2. “Some argue that true objectivity is impossible, that even the most rigorous rational analysis is founded on the set of values accepted in the course of analysis.……… Consequently, all conclusions are necessarily value judgments and therefore maybe suspect .”
3. It is “a judgment that assigns a value, as to an object or action or a subjective evaluation, a personal opinion about something based on an individual’s beliefs and not on facts which can be checked or proved. It is an assessment that reveals more about the values of the person making the assessment than about the reality of what is assessed.”
Objectivism in the interpretation of the alleged facts that warrants the imposition of the impugned conditions:
4. The Ayn Rand Institute which is the Centre of Advancement of Objectivism in California in the United States, in its website states that:
“Value is based on and derives from the facts of reality…. Reality, we hold—along with the decision to remain in it, i.e., to stay alive—dictates and demands an entire code of values. Unlike the lower species, man does not pursue the proper values automatically; he must discover and choose them; but this does not imply subjectivism. Every proper value-judgment is the identification of a fact: a given object or action advances man’s life (it is good): or it threatens man’s life (it is bad or an evil). The good, therefore, is a species of the true; it is a form of recognizing reality. The evil is a species of the false; it is a form of contradicting reality. Or: values are a type of facts; they are facts considered in relation to the choice to live.”
5. Therefore, the decision of the Inquiry Team of the Respondent to re-impose the impugned conditions on the practice certificate of the Applicant on the grounds of its alleged facts must be either true or false as they cannot be true and false at the same time. If they are true, they must be good, real and objective and therefore justify the public good and the public interest of the Respondent and thus enable the Applicant to live, but if they are false they must be subjective or evil and not be for the public good and is aimed at preventing the Applicant from continuing to live. The regulator of the legal profession in WA must be visibly upholding the public interest by advancing the truth and not be promoting falsehoods.
Frivolous and Vexatious:
6. The impugned conditions by the Respondent on the Applicant’s practice certificate should be removed on the ground that they are based on some frivolous and vexatious value judgment claims to the effect that the Applicant lacks appreciation and insight, inter alia, with regard to his keeping of trust account etc and they are therefore not sustainable in law.
7. “Frivolous” means “characterized by or causing vexation; annoying, troublesome, etc or an action instituted by the Respondent without real grounds, chiefly to cause annoyance to the defendant” An action is frivolous and vexatious if it is “so clearly untenable that it cannot possibly succeed or “foredoomed to fail” .

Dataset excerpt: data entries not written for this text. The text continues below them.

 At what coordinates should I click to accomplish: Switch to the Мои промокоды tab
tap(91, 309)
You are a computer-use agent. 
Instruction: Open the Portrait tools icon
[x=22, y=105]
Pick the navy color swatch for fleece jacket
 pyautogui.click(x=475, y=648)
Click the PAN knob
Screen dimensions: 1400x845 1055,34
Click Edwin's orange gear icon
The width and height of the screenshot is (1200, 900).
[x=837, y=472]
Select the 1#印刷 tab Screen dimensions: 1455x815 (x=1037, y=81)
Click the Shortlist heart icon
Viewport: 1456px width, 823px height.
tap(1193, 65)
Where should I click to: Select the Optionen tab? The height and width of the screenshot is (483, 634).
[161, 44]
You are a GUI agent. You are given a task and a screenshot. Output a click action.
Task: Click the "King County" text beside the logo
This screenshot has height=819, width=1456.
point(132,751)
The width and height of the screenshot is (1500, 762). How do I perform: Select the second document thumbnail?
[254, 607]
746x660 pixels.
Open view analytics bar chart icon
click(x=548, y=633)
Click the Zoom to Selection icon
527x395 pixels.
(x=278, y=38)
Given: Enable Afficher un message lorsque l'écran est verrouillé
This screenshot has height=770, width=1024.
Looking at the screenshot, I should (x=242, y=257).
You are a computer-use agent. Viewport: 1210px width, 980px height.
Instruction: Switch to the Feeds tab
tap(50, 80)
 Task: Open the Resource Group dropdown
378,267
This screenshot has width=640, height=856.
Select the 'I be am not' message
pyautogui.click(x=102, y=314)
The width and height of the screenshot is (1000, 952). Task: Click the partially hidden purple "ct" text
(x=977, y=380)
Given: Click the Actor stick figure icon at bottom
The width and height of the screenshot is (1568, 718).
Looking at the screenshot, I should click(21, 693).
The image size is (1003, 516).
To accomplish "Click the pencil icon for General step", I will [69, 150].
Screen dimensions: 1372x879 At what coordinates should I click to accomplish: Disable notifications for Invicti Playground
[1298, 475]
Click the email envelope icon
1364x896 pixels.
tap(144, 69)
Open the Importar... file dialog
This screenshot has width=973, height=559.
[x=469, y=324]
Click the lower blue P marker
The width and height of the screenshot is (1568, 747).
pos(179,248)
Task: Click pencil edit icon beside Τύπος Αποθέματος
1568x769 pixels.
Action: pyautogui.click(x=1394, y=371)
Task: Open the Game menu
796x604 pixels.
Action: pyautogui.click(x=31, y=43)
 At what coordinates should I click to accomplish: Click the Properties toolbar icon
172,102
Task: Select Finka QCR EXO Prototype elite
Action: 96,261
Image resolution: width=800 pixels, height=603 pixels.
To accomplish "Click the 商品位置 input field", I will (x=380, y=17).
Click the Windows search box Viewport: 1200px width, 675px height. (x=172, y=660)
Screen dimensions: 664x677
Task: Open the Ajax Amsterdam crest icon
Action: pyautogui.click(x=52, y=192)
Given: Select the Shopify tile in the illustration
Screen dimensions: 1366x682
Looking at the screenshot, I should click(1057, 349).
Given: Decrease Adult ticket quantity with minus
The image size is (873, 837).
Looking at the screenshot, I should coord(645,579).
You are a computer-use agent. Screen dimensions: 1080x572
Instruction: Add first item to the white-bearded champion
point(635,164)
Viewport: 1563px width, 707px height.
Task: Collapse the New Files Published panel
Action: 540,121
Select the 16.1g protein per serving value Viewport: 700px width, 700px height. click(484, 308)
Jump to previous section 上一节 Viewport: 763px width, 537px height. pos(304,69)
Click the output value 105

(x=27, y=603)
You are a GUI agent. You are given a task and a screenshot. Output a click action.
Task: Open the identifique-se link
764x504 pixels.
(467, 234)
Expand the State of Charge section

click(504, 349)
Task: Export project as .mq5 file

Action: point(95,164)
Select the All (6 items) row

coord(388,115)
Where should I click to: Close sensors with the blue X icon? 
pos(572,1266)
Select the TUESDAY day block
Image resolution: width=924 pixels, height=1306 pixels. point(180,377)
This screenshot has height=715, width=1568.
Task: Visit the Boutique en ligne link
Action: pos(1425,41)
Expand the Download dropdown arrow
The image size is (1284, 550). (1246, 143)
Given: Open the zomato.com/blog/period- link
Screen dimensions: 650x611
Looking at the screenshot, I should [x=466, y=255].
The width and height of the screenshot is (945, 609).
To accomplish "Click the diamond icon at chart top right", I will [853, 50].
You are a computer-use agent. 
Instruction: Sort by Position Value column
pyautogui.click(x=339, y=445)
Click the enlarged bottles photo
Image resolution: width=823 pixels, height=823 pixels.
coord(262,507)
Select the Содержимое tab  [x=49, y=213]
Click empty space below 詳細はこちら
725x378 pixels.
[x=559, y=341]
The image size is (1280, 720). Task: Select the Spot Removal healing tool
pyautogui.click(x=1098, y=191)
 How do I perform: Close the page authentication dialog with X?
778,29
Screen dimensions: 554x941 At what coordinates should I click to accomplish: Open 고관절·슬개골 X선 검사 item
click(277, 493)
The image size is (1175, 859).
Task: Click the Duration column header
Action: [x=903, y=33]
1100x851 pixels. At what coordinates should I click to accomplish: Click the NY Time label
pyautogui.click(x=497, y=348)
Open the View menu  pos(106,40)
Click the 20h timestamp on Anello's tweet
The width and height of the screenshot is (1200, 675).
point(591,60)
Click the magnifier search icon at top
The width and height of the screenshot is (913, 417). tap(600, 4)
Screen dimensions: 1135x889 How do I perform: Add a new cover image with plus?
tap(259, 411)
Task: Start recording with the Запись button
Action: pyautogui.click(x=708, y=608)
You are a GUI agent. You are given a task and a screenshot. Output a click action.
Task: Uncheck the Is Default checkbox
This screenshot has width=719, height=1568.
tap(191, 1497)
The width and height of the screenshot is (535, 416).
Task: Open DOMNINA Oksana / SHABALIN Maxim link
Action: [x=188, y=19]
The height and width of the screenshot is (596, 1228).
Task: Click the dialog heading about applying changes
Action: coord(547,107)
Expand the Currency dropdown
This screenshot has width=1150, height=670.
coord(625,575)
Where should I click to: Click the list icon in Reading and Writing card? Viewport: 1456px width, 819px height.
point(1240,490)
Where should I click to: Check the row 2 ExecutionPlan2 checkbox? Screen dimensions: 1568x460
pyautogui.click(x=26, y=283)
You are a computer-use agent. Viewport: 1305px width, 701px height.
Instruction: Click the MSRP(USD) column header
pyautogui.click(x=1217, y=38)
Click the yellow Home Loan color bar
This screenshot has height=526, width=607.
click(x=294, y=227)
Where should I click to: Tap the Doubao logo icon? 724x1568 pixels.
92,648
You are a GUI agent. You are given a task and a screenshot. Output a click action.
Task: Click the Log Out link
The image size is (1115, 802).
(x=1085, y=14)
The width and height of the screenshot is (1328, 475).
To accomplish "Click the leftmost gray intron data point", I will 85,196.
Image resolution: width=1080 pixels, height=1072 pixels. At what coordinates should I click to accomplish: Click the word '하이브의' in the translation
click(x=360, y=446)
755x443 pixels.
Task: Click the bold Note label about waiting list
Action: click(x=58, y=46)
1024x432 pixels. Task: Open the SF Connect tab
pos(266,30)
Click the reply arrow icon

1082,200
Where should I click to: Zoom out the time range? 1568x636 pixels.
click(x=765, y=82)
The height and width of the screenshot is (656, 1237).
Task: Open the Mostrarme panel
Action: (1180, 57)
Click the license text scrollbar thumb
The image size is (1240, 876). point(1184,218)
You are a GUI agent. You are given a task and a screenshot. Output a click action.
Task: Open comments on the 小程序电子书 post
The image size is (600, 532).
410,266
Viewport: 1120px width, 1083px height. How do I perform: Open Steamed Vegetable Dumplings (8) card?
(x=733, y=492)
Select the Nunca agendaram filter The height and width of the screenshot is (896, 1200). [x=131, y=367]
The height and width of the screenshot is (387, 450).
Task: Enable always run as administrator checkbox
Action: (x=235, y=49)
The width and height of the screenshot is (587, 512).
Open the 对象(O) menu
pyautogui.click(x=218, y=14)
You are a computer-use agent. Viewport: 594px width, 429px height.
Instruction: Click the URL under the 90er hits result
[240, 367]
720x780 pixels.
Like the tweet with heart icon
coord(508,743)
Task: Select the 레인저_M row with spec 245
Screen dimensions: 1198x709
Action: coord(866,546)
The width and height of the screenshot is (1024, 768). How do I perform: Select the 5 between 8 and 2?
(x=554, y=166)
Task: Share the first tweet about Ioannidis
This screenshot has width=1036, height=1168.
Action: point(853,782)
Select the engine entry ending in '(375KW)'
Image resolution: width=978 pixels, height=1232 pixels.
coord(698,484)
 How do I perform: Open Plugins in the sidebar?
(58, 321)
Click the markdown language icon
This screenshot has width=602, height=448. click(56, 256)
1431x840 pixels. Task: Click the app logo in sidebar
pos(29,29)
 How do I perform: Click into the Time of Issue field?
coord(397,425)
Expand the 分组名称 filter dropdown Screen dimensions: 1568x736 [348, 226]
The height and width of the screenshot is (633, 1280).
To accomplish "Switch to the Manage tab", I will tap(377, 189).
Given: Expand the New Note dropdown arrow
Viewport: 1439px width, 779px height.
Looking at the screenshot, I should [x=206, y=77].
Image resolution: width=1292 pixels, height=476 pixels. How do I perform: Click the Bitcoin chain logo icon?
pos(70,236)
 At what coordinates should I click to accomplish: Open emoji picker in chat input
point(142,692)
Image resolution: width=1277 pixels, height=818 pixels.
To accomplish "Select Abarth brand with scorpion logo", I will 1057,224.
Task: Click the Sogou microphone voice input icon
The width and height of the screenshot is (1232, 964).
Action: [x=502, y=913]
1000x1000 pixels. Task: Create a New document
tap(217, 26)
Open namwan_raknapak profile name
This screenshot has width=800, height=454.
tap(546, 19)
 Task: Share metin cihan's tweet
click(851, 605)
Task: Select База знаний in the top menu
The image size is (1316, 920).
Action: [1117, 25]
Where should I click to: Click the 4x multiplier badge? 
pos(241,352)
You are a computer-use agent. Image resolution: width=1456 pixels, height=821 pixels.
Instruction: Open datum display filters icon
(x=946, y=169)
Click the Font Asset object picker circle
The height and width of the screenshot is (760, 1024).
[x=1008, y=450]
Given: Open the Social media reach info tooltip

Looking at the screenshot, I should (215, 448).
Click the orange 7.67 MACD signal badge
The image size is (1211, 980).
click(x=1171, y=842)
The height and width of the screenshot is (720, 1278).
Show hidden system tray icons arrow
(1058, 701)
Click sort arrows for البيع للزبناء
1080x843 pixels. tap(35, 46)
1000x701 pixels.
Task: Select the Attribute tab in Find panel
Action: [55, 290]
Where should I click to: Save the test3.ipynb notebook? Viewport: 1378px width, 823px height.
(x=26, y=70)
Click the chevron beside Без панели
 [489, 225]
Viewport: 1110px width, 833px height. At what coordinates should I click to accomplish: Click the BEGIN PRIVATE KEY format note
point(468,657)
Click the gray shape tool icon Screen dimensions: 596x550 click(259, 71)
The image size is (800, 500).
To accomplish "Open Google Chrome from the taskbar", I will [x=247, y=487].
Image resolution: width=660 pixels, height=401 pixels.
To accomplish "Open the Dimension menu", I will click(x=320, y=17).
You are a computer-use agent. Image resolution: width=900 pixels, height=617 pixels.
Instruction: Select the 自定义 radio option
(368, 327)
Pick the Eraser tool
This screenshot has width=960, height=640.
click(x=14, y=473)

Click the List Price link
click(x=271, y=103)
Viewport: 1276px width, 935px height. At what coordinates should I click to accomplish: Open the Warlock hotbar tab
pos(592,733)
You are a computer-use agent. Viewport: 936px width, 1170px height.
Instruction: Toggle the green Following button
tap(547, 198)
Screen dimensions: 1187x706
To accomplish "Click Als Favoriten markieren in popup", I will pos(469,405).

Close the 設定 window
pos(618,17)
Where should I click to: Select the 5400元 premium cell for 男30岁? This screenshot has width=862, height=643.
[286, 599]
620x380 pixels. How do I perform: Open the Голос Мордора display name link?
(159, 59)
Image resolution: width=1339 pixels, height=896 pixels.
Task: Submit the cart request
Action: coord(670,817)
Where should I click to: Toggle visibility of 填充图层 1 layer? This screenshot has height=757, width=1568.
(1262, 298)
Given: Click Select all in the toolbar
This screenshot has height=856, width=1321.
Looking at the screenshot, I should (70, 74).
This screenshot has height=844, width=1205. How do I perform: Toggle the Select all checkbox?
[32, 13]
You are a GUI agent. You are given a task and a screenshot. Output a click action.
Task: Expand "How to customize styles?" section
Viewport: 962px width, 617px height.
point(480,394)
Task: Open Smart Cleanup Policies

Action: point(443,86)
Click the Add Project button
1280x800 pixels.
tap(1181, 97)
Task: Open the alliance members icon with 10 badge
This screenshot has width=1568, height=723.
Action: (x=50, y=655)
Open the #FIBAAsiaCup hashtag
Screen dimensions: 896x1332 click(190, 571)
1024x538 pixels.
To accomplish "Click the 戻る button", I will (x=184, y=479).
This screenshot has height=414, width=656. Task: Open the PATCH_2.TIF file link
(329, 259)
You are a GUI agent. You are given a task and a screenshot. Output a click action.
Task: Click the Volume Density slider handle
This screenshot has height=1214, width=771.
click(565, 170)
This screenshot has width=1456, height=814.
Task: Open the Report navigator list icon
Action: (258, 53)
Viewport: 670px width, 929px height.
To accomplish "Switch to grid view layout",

8. The frivolity and vexatiousness of the impugned conditions is caused by the systemic discrimination already absorbed into the institutions and structure of society in Western Australia and is of the nature of a complex of directly and/or indirectly discriminatory (or subordinating) practices which operates to produce general disadvantage for a particular group of individuals into which the Respondent is a member. It involves long-standing social and cultural mores carrying within them value assumptions that contribute to discrimination in ways that are substantially or entirely hidden and unconscious. It is based on assumptions and stereotypes about the appropriate role of the Applicant as a lawyer in the Western Australian society and it is aimed at the maintenance of an ideology of subordination of the Applicant. It is pervasive in nature and it is harmful because it reflects attitudes and prejudices towards him as a member of a particular group who are being discriminated against and this problem cannot be addressed solely through individual anti discrimination remedies.
Appreciation and Insight:
9. The Applicant cannot and should not be stigmatized with the value judgment label: “Lack of appreciation and insight” as it is not a label of universal application.
10. “Appreciation” is defined as “an awareness and understanding of a problem or difficulty; or a delicate perception” whereas “insight” is defined as “a penetrating understanding, as of a complex situation or problem or the ability to perceive clearly or deeply the inner nature of things”.
11. These epithets are value judgments and have no justifications in fact and if they do, every member of the legal profession who are currently certificated should be subject to these same “tests” and they are not.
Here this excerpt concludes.